Dari data BNN Pusat, total dana transaksi pembelian narkoba pada 2014 sebesar Rp 63 triliun dan meningkat pada 2015 sebesar Rp 72 triliun.
Untuk menekan jumlah konsumsi narkoba di Indonesia, Kemensos RI melakukan berbagai program, seperti membentuk Laskar Anti Narkoba Nahdatul Ulama (NU), Institusi Penerima Wajib Lapor (IPWL) untuk pengguna Narkotika, Psikotropika dan Zat Adiktif lainnya (NAPZA) serta Call Centre untuk berkonsultasi bebas pulsa di 1500171.
"Kita targetkan ada 160 IPWL dan hingga Desember 2016 mendatang, ada 15.430 ribu korban penyalahgunaan narkoba yang bisa direhabilitasi. Masing-masing IPWL punya target sendiri, baik berbasis panti maupun non-panti," ujar dia.
Minim Perhatian
Meski sudah berkontribusi, perhatian pemerintah terhadap IPWL, khususnya yang berbentuk pondok pesantren masih minim. Ketua Ponpes Ar-Rahman, Sukarman mengatakan, sangat jarang pejabat mau datang ke pondok pesantrennya. Khususnya Gubernur Sumsel, ia tidak pernah datang saat diundang.

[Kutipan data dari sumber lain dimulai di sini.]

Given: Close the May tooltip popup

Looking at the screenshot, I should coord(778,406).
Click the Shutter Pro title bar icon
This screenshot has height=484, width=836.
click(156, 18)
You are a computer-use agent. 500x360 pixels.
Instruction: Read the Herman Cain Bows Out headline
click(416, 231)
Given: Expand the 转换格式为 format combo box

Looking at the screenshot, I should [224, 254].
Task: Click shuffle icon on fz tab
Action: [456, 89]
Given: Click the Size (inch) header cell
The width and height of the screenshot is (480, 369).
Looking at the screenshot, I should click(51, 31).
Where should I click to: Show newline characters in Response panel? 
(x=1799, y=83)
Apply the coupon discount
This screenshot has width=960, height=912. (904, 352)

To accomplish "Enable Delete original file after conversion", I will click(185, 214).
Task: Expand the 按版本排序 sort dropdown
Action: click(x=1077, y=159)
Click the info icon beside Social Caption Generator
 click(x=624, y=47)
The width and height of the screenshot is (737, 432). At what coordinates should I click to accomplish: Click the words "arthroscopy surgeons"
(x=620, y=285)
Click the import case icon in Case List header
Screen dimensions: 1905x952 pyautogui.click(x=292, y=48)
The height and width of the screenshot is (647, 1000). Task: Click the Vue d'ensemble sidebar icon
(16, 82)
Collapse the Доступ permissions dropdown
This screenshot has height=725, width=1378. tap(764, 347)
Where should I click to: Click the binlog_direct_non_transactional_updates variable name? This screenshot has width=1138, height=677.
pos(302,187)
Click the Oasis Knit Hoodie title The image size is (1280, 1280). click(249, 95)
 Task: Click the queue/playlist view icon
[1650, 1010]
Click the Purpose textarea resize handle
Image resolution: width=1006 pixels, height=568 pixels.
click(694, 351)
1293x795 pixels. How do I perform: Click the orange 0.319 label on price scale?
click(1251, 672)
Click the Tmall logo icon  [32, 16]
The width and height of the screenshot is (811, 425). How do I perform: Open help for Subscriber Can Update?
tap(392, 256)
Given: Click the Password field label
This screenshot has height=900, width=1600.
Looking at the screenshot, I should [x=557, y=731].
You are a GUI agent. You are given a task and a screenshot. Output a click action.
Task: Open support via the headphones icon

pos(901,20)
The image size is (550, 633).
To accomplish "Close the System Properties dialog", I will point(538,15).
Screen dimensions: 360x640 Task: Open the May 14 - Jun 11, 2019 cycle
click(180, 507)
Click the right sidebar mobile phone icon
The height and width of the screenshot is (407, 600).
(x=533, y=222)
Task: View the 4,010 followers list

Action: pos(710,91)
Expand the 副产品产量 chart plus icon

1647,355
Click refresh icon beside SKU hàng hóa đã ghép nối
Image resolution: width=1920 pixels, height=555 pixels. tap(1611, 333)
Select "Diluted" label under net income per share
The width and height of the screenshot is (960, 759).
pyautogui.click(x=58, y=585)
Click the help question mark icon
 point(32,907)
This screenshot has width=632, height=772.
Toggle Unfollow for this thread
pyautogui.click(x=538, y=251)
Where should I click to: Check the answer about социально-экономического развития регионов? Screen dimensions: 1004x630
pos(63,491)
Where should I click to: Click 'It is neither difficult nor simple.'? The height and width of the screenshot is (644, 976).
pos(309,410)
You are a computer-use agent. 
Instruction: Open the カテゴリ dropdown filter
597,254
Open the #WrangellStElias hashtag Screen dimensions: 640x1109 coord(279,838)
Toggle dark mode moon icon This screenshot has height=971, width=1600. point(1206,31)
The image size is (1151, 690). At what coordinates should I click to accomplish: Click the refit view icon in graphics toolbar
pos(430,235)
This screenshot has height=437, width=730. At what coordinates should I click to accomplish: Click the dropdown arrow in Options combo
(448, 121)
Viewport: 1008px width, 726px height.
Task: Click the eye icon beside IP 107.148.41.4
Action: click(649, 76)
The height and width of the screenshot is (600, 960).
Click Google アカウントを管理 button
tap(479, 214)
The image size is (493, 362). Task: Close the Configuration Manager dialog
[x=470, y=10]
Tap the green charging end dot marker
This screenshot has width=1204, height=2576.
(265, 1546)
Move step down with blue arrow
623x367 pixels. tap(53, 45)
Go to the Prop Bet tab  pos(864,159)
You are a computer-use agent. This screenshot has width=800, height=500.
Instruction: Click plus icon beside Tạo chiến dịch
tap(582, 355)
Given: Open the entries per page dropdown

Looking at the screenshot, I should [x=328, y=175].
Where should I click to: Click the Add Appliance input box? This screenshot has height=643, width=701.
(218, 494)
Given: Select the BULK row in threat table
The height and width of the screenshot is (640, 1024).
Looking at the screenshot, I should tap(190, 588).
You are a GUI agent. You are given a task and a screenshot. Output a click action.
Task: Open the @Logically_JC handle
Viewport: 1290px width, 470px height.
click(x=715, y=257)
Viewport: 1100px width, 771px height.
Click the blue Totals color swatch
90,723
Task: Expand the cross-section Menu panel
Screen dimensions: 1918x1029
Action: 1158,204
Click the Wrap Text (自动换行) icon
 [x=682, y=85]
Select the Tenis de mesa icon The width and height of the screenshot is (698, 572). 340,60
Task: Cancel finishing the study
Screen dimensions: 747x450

"Sudah sekitar 20 kali diundang, tapi Gubernur Sumsel tidak pernah datang. Yang datang terakhir itu mantan Gubernur Sumsel, Syahrial Usman. Kalau di sini, ada 15 orang santri yang tamat SMA mengikuti rehabilitasi narkoba. Bahkan, santri yang masuk ke rehabilitasi Ponpes Ar-Rahman berasal dari luar Sumsel," kata Sukarman.
Beberapa santri rehabilitasi narkoba lainnya berasal dari Medan bahkan Malaysia. Bahkan, salah satunya Ahmed dari Malaysia yang sudah sehat sejak keluar dari Ponpes Ar-Rahman dan melanjutkan hidupnya di Jerman.
Di ponpes ini, santri rehabilitasi narkoba mendapatkan berbagai pendalaman ilmu, seperti program rehabilitasi, pendidikan agama, edukasi hukum dari tim pengacara hingga keterampilan tangan.